Can you continue the court's discussion of who decides arbitrability, given below ahead of the records, starting right after its last sentence?

▶ [Document extract]:
______

The general rule is that the courts decide disputes about arbitrability unless the parties agree to delegate the issue of arbitrability to the arbitrator. (Aanderud v. Superior Court (2017) 13 Cal.App.5th 880, 891-892.)
To be effective, the language “must be clear and unmistakable” and there must be no “contract defense such as fraud, duress, or unconscionability.” (Id. at 892, 894.)
This is a heightened standard of proof. (Id. at 892.)
Here, the AA, which includes a delegation clause, provides:
22.4 Agreement to Arbitrate. You and Airbnb mutually agree that any dispute, claim or controversy arising out of or relating to these Terms of the applicability, breach, termination, validity, enforcement or interpretation
thereof, or any use of the Airbnb Platform, Host Services or any Content (collectively, “Disputes”) will be settled by binding arbitration on an individual basis (the “Arbitration Agreement”). If there is a dispute about whether this Arbitration Agreement can be enforced or applies to a Dispute, you and Airbnb agree that an arbitrator will decide that issue. (Motion, p. 3:14-18; see also, Dec. Pfeiffer ¶¶ 10-12 Ex. “E”, Terms of Service [TOS] dated 5/19/24 § 22.4, [p. 48 of 91].)
The AA also clearly references the FAA. (Id. at Dec. Pfeiffer, ¶¶ 10-12, Ex. “E”, § 22.6 [p. 48 of 91].)
Here, the subject AA shows a clear and unmistakable agreement to send the issue of arbitrability to the arbitrator.
However, “[t]he FAA does not require enforcement of an arbitration clause for “disputes unrelated to the contract in which the provision appears.” (Knight, CPG: Alternative Dispute Resolution (TRG 2026) §5:74.1 citing Mortiz v. Universal City Studios, LLC (2020) 54 Cal.App.5th 238, 248; see also Banc of Calif., Nat’l Ass’n v. Sup. Ct. (N977CB Holdings, LLC) I2021) 69 Cal.App.5th 357, 369 [after claims arising from contract with delegation clause were dismissed, court, not arbitrator, must decide parties’ intent to arbitrate remaining claims based on contract without delegation clause.])
When a court is required by a valid delegation clause to refer disputes about arbitrability to an arbitrator, it has no power to decide the arbitrability issue “even if the court thinks the argument that the arbitration agreement applies to a particular dispute is “wholly groundless.”” (Moritz, supra. Id. citing, Henry Schein, Inc. v. Archer & White Sales, Inc., 586 U.S. 63, 68 (2019).) (emphasis added.)
But, Schein presupposes a dispute arising out of the contract or transaction, i.e., some minimal connection between the contract and the dispute.

______

▶ [Dataset records]:
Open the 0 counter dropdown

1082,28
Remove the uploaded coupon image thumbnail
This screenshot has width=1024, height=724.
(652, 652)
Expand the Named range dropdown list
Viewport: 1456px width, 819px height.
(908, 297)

______

▶ [Written answer]:
That is so because under the FAA, contractual arbitration clauses are “valid, irrevocable, and enforceable” if they purport to require arbitration of any “controversy thereafter arising out of such contract.” (Citations.)
Schein expressly understood that the act requires enforcement of arbitration clauses with respect to disputes “thereafter arising out of such contract.” (Citations.)
The FAA requires no enforcement of an arbitration provision with respect to disputes unrelated to the contract in which the provision appears.
Appellants’ argument that an arbitration provision creates a perpetual obligation to arbitrate any conceivable claim that Moritz might ever have against them is plainly inconsistent with the FAA’s explicit relatedness requirement. (Moritz, supra. at 348.) (emphasis added.)
In this case, there is no dispute that Plaintiff signed an AA with Airbnb.
However, the allegations in Plaintiff’s Complaint do not concern that agreement.
Plaintiff declares that he was injured on 9/13/24 when he fell due to a dangerous condition on the premises where he was staying – an unmarked, unguarded, and concealed pool catch basis consisting of a large, open hole in the walking surface. (Compl. p. 4 of 6, ¶ 2.)
In the motion, Airbnb acknowledges that the incident occurred during his visit to an Airbnb rental reserved by the Booking Guest (Teela Caldwell). (Motion, p. 1:26-27; Dec. Michael Landucci ¶¶ 2-4.)
The rental was not secured by Plaintiff through his own Airbnb account, nor was Teela acting as his agent. (Id. ¶¶ 9-14.)
Plaintiff did not pay for the reservation, did not log onto Airbnb for the reservation for the premises involved in this lawsuit. (Id. ¶¶ 5-7.)
Plaintiff’s claims arise from injuries he sustained due to a dangerous condition of property, not for breach of Airbnb’s TOS. (Id. ¶¶ 15-16.)
Moreover, Plaintiff cannot be required to arbitrate his personal injury claims, which are unrelated to his account with Airbnb. (Moritz, supra.)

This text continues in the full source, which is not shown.